* [MATERIAL FOR THIS EXERCISE]
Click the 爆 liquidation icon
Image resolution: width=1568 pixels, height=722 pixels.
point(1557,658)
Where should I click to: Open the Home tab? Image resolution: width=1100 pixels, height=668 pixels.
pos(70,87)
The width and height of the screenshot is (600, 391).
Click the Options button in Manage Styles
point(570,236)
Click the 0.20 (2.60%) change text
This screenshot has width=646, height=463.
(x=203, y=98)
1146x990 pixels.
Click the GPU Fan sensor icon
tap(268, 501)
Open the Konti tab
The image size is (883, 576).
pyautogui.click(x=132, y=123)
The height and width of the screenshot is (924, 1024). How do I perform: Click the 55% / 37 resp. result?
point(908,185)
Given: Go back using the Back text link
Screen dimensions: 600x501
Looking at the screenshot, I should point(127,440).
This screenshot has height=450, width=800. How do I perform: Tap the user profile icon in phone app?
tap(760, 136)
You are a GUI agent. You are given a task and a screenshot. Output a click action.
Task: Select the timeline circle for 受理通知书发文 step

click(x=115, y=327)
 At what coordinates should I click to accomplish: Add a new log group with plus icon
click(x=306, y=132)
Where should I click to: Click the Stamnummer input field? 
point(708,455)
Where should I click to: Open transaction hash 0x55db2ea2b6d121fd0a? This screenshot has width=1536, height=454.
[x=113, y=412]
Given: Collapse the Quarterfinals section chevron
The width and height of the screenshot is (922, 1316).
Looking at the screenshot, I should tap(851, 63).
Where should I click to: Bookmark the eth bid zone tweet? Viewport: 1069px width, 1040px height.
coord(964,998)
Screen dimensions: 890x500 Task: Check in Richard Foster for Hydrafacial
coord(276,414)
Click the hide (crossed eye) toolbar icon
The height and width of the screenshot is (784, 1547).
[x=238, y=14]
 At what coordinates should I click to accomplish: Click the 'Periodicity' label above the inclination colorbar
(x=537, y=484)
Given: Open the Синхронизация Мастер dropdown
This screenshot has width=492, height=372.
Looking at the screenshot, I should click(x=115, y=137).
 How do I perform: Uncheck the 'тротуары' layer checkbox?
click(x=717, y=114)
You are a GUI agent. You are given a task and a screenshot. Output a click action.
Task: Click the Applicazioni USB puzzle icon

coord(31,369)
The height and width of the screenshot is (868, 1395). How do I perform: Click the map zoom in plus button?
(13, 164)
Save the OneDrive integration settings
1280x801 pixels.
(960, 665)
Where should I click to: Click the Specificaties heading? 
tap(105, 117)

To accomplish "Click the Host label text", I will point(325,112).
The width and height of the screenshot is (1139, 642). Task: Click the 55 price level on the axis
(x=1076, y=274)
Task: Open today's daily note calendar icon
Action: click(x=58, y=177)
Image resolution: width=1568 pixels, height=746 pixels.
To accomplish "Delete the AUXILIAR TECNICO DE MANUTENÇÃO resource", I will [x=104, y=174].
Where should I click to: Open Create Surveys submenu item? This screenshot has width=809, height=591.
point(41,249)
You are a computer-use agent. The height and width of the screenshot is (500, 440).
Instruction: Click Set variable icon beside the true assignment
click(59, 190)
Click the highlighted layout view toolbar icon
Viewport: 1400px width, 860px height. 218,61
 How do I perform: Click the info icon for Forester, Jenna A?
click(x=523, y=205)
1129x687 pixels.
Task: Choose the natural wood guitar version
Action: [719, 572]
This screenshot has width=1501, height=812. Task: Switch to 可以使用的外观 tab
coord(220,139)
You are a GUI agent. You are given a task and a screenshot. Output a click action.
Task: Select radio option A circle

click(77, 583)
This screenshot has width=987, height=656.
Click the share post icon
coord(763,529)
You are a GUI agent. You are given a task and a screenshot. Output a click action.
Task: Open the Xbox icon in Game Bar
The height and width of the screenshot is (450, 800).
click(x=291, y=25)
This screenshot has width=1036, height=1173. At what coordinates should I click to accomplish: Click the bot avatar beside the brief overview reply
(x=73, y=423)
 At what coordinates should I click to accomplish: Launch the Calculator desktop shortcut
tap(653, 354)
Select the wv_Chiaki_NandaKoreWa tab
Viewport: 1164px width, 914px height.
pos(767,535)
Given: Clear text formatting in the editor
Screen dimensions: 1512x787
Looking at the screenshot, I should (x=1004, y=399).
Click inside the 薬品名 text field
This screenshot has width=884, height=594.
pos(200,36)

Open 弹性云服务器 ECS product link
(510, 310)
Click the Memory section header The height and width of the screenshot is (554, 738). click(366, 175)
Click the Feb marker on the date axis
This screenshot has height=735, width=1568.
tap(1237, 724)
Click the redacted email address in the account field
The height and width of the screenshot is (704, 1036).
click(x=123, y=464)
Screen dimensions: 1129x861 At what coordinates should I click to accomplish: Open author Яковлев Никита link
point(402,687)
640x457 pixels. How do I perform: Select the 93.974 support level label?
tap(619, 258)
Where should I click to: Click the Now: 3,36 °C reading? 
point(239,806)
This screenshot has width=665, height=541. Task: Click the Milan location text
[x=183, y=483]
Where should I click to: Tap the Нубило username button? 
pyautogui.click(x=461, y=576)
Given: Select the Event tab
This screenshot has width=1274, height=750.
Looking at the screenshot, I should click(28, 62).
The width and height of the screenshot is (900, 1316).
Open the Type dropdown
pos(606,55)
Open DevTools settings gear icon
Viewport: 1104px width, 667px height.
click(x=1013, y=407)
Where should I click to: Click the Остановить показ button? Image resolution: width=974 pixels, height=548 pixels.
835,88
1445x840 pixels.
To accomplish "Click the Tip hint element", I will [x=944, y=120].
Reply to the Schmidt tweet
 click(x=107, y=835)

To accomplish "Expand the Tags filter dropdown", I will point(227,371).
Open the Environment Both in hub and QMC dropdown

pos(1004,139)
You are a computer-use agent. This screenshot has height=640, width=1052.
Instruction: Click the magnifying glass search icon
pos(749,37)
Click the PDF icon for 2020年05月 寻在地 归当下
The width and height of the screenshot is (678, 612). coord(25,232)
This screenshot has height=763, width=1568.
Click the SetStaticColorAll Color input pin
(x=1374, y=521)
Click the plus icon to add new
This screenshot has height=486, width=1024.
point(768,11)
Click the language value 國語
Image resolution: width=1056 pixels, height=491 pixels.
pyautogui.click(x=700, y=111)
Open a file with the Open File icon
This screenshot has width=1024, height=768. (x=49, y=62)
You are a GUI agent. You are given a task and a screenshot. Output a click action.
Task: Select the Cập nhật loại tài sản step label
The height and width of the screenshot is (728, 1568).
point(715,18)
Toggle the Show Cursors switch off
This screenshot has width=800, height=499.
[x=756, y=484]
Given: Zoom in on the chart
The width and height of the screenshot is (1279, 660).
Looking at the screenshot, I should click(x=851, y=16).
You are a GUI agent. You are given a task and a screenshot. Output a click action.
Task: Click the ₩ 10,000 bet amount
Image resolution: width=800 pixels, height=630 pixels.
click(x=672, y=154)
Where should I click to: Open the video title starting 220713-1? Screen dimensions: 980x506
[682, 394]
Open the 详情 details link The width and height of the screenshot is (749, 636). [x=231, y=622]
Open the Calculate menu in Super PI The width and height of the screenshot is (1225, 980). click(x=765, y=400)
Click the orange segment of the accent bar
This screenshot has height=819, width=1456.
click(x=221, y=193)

* [ASSIGNMENT]
Copy out all of the data. Keep every word unchanged.

* [WRITTEN ANSWER]
Click the 爆 liquidation icon
Image resolution: width=1568 pixels, height=722 pixels.
point(1557,658)
Where should I click to: Open the Home tab? Image resolution: width=1100 pixels, height=668 pixels.
pos(70,87)
The width and height of the screenshot is (600, 391).
Click the Options button in Manage Styles
point(570,236)
Click the 0.20 (2.60%) change text
This screenshot has width=646, height=463.
(x=203, y=98)
1146x990 pixels.
Click the GPU Fan sensor icon
tap(268, 501)
Open the Konti tab
The image size is (883, 576).
pyautogui.click(x=132, y=123)
The height and width of the screenshot is (924, 1024). How do I perform: Click the 55% / 37 resp. result?
point(908,185)
Given: Go back using the Back text link
Screen dimensions: 600x501
Looking at the screenshot, I should point(127,440).
This screenshot has height=450, width=800. How do I perform: Tap the user profile icon in phone app?
tap(760, 136)
You are a GUI agent. You are given a task and a screenshot. Output a click action.
Task: Select the timeline circle for 受理通知书发文 step

click(x=115, y=327)
 At what coordinates should I click to accomplish: Add a new log group with plus icon
click(x=306, y=132)
Where should I click to: Click the Stamnummer input field? 
point(708,455)
Where should I click to: Open transaction hash 0x55db2ea2b6d121fd0a? This screenshot has width=1536, height=454.
[x=113, y=412]
Given: Collapse the Quarterfinals section chevron
The width and height of the screenshot is (922, 1316).
Looking at the screenshot, I should tap(851, 63).
Where should I click to: Bookmark the eth bid zone tweet? Viewport: 1069px width, 1040px height.
coord(964,998)
Screen dimensions: 890x500 Task: Check in Richard Foster for Hydrafacial
coord(276,414)
Click the hide (crossed eye) toolbar icon
The height and width of the screenshot is (784, 1547).
[x=238, y=14]
 At what coordinates should I click to accomplish: Click the 'Periodicity' label above the inclination colorbar
(x=537, y=484)
Given: Open the Синхронизация Мастер dropdown
This screenshot has width=492, height=372.
Looking at the screenshot, I should click(x=115, y=137).
 How do I perform: Uncheck the 'тротуары' layer checkbox?
click(x=717, y=114)
You are a GUI agent. You are given a task and a screenshot. Output a click action.
Task: Click the Applicazioni USB puzzle icon

coord(31,369)
The height and width of the screenshot is (868, 1395). How do I perform: Click the map zoom in plus button?
(13, 164)
Save the OneDrive integration settings
1280x801 pixels.
(960, 665)
Where should I click to: Click the Specificaties heading? 
tap(105, 117)

To accomplish "Click the Host label text", I will point(325,112).
The width and height of the screenshot is (1139, 642). Task: Click the 55 price level on the axis
(x=1076, y=274)
Task: Open today's daily note calendar icon
Action: click(x=58, y=177)
Image resolution: width=1568 pixels, height=746 pixels.
To accomplish "Delete the AUXILIAR TECNICO DE MANUTENÇÃO resource", I will [x=104, y=174].
Where should I click to: Open Create Surveys submenu item? This screenshot has width=809, height=591.
point(41,249)
You are a computer-use agent. The height and width of the screenshot is (500, 440).
Instruction: Click Set variable icon beside the true assignment
click(59, 190)
Click the highlighted layout view toolbar icon
Viewport: 1400px width, 860px height. 218,61
 How do I perform: Click the info icon for Forester, Jenna A?
click(x=523, y=205)
1129x687 pixels.
Task: Choose the natural wood guitar version
Action: [719, 572]
This screenshot has width=1501, height=812. Task: Switch to 可以使用的外观 tab
coord(220,139)
You are a GUI agent. You are given a task and a screenshot. Output a click action.
Task: Select radio option A circle

click(77, 583)
This screenshot has width=987, height=656.
Click the share post icon
coord(763,529)
You are a GUI agent. You are given a task and a screenshot. Output a click action.
Task: Open the Xbox icon in Game Bar
The height and width of the screenshot is (450, 800).
click(x=291, y=25)
This screenshot has width=1036, height=1173. At what coordinates should I click to accomplish: Click the bot avatar beside the brief overview reply
(x=73, y=423)
 At what coordinates should I click to accomplish: Launch the Calculator desktop shortcut
tap(653, 354)
Select the wv_Chiaki_NandaKoreWa tab
Viewport: 1164px width, 914px height.
pos(767,535)
Given: Clear text formatting in the editor
Screen dimensions: 1512x787
Looking at the screenshot, I should (x=1004, y=399).
Click inside the 薬品名 text field
This screenshot has width=884, height=594.
pos(200,36)

Open 弹性云服务器 ECS product link
(510, 310)
Click the Memory section header The height and width of the screenshot is (554, 738). click(366, 175)
Click the Feb marker on the date axis
This screenshot has height=735, width=1568.
tap(1237, 724)
Click the redacted email address in the account field
The height and width of the screenshot is (704, 1036).
click(x=123, y=464)
Screen dimensions: 1129x861 At what coordinates should I click to accomplish: Open author Яковлев Никита link
point(402,687)
640x457 pixels. How do I perform: Select the 93.974 support level label?
tap(619, 258)
Where should I click to: Click the Now: 3,36 °C reading? 
point(239,806)
This screenshot has width=665, height=541. Task: Click the Milan location text
[x=183, y=483]
Where should I click to: Tap the Нубило username button? 
pyautogui.click(x=461, y=576)
Given: Select the Event tab
This screenshot has width=1274, height=750.
Looking at the screenshot, I should click(28, 62).
The width and height of the screenshot is (900, 1316).
Open the Type dropdown
pos(606,55)
Open DevTools settings gear icon
Viewport: 1104px width, 667px height.
click(x=1013, y=407)
Where should I click to: Click the Остановить показ button? Image resolution: width=974 pixels, height=548 pixels.
835,88
1445x840 pixels.
To accomplish "Click the Tip hint element", I will [x=944, y=120].
Reply to the Schmidt tweet
 click(x=107, y=835)

To accomplish "Expand the Tags filter dropdown", I will point(227,371).
Open the Environment Both in hub and QMC dropdown

pos(1004,139)
You are a computer-use agent. This screenshot has height=640, width=1052.
Instruction: Click the magnifying glass search icon
pos(749,37)
Click the PDF icon for 2020年05月 寻在地 归当下
The width and height of the screenshot is (678, 612). coord(25,232)
This screenshot has height=763, width=1568.
Click the SetStaticColorAll Color input pin
(x=1374, y=521)
Click the plus icon to add new
This screenshot has height=486, width=1024.
point(768,11)
Click the language value 國語
Image resolution: width=1056 pixels, height=491 pixels.
pyautogui.click(x=700, y=111)
Open a file with the Open File icon
This screenshot has width=1024, height=768. (x=49, y=62)
You are a GUI agent. You are given a task and a screenshot. Output a click action.
Task: Select the Cập nhật loại tài sản step label
The height and width of the screenshot is (728, 1568).
point(715,18)
Toggle the Show Cursors switch off
This screenshot has width=800, height=499.
[x=756, y=484]
Given: Zoom in on the chart
The width and height of the screenshot is (1279, 660).
Looking at the screenshot, I should click(x=851, y=16).
You are a GUI agent. You are given a task and a screenshot. Output a click action.
Task: Click the ₩ 10,000 bet amount
Image resolution: width=800 pixels, height=630 pixels.
click(x=672, y=154)
Where should I click to: Open the video title starting 220713-1? Screen dimensions: 980x506
[682, 394]
Open the 详情 details link The width and height of the screenshot is (749, 636). [x=231, y=622]
Open the Calculate menu in Super PI The width and height of the screenshot is (1225, 980). click(x=765, y=400)
Click the orange segment of the accent bar
This screenshot has height=819, width=1456.
click(x=221, y=193)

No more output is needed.